═══ SECTION DE TEXTE
« C’est toujours pareil : on demande au peuple son avis, mais on n’est pas prêt à l’accepter ! »

Le Conseil consultatif national d'éthique (CCNE) vient de rendre un rapport synthétisant les consultations organisées dans le cadre des États généraux de la bioéthique. Aude Mirkovic dénonce une faille méthodologique, voire idéologique… Ainsi, le CCNE ne rend pas compte de l'écrasante majorité (90 %) d'internautes opposés à l'ouverture de la PMA, qui reviendrait à concevoir des enfants privés légalement de père.

Le rapport rendu par le comité d’éthique restitue le contenu des débats des États généraux. Il contient beaucoup de choses intéressantes, mais également de grosses failles et pas uniquement méthodologiques malheureusement. Il est aussi teinté d’éléments idéologiques.
══════
═══ EXTRAIT DE DONNÉES
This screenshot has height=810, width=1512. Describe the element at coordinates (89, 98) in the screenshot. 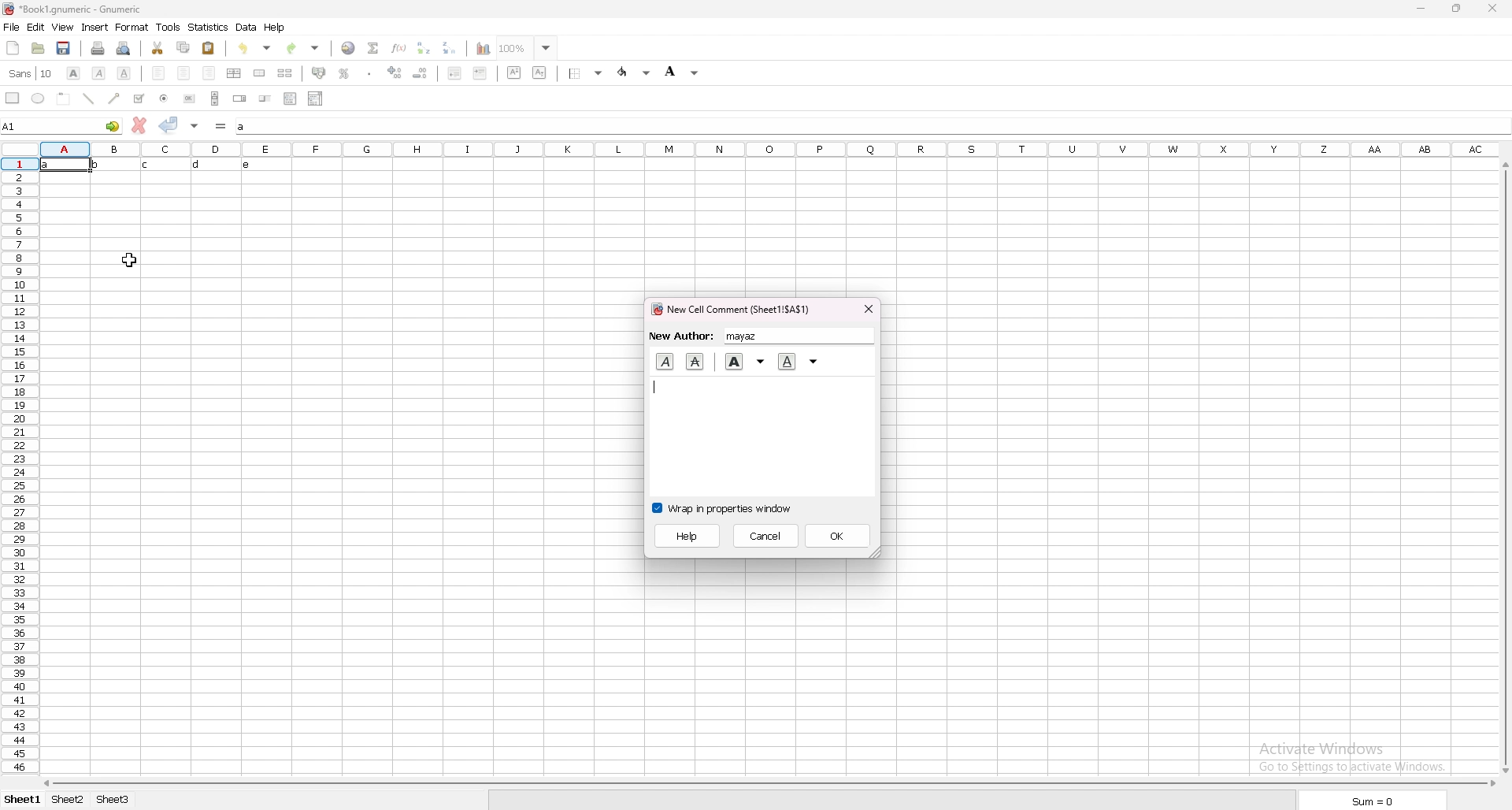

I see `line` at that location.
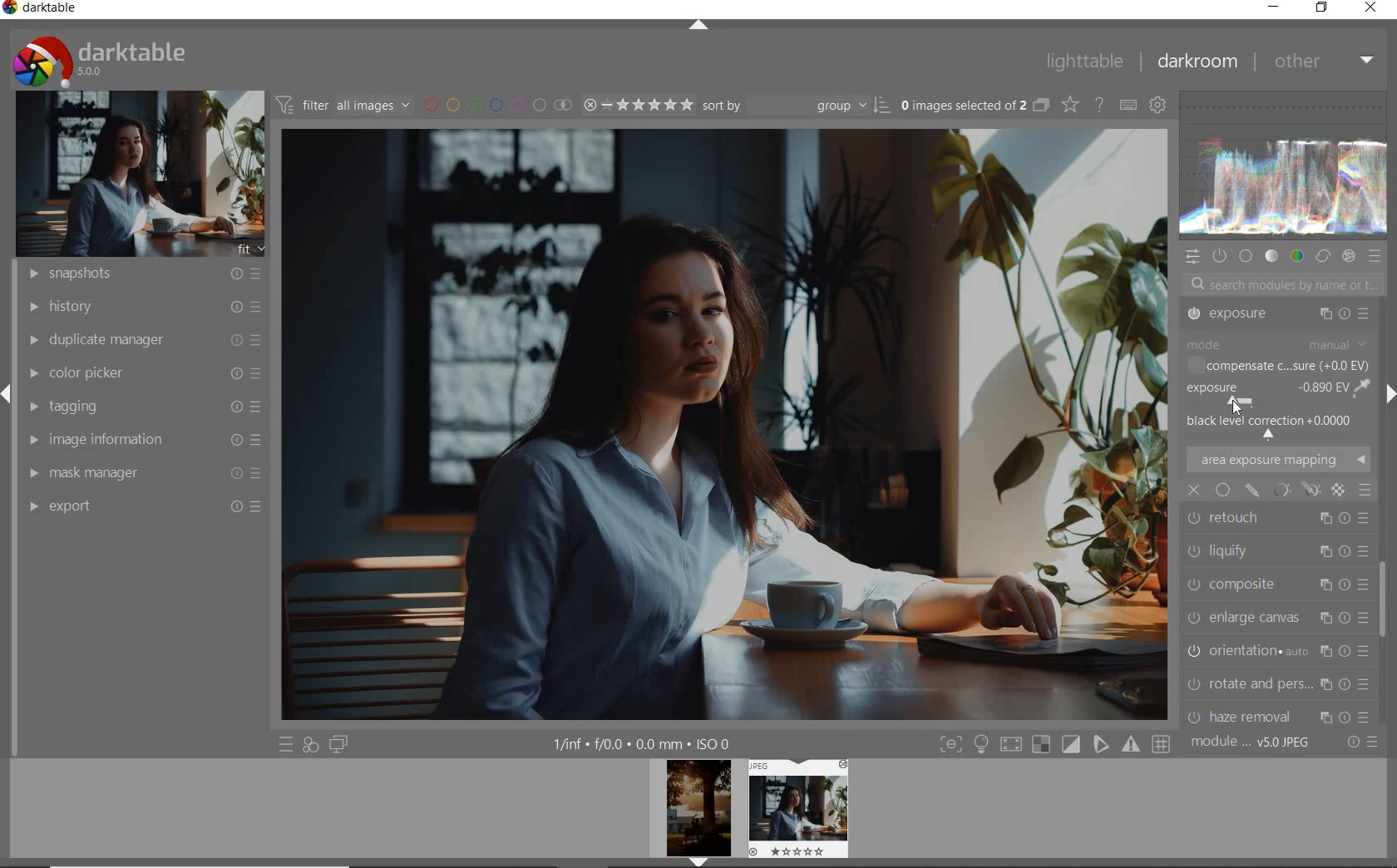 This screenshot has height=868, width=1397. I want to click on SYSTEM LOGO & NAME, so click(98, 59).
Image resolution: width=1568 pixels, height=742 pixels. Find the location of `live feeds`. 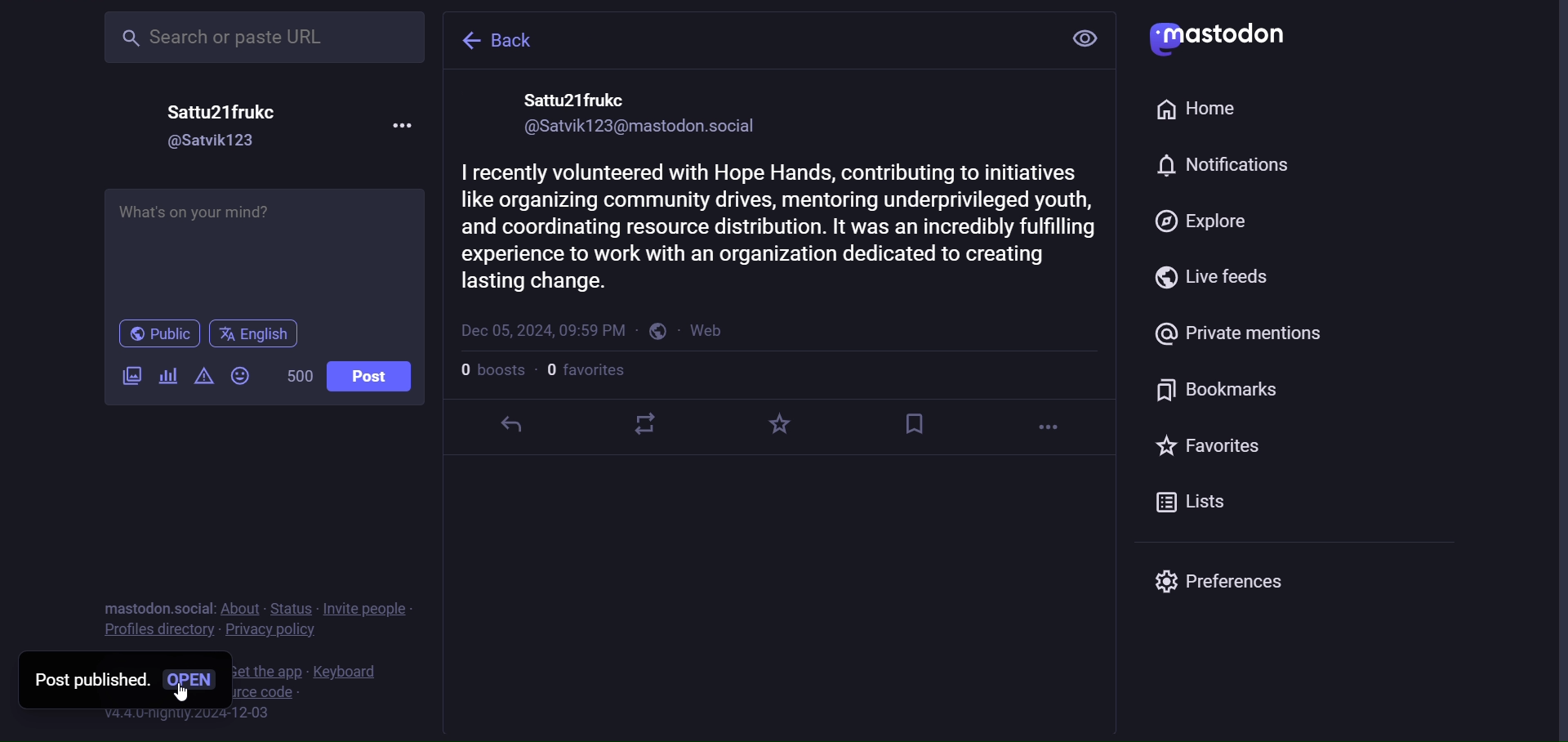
══════
## CONSIGNES
a) Transcrivez le passage du texte sur le rapport du CCNE, en commençant par « Le Conseil consultatif » et en poursuivant jusqu'à « légalement de père. ».
b) Relevez tous les noms propres d'instances, d'événements ou de personnes cités dans le texte sur le rapport du CCNE.
c) Prolongez le texte sur le rapport du CCNE à la suite de sa dernière phrase.

## RÉSULTATS PAR TÂCHE
a)
Le Conseil consultatif national d'éthique (CCNE) vient de rendre un rapport synthétisant les consultations organisées dans le cadre des États généraux de la bioéthique. Aude Mirkovic dénonce une faille méthodologique, voire idéologique… Ainsi, le CCNE ne rend pas compte de l'écrasante majorité (90 %) d'internautes opposés à l'ouverture de la PMA, qui reviendrait à concevoir des enfants privés légalement de père.

b)
- Conseil consultatif national d'éthique (CCNE)
- États généraux de la bioéthique
- Aude Mirkovic

c)
Ce rapport présente les arguments développés pour et contre la PMA et différentes sous-questions relatives à la PMA, sans rendre compte de l’écrasante opposition des internautes vis-à-vis de la PMA. Le CCNE se contente de présenter les différents avis sur un plan d’égalité. Il est quand même obligé de dire de temps en temps « beaucoup de contributions disent » ou « la plupart ». À la question : « voulez-vous l’ouverture de la PMA pour les femmes célibataires ou les couples de femmes ? », 90 % des internautes s’y opposent. Or, ce genre de proportion là n’apparaît pas du tout dans le rapport du CCNE.
Par ailleurs, le CCNE essaye de valoriser au maximum des points de consensus. Il dit par exemple qu’il y a des consensus sur des constats. Des femmes vont à l’étranger se faire inséminer pour avoir des enfants sans père issus de donneurs. C’est un constat. Comment peut-on être contre un constat ? Mais même sur les constats, le consensus n’existe pas vraiment, car la plupart des contributions en relèvent le caractère biaisé. C’est effectivement un constat, mais à quoi sert-il de faire ce constat ? Cela veut-il dire qu’il faille pour autant légaliser ou non ? Même sur ces constats, les contributions étaient très réservées.

Le projet de loi comportera-t-il la PMA ?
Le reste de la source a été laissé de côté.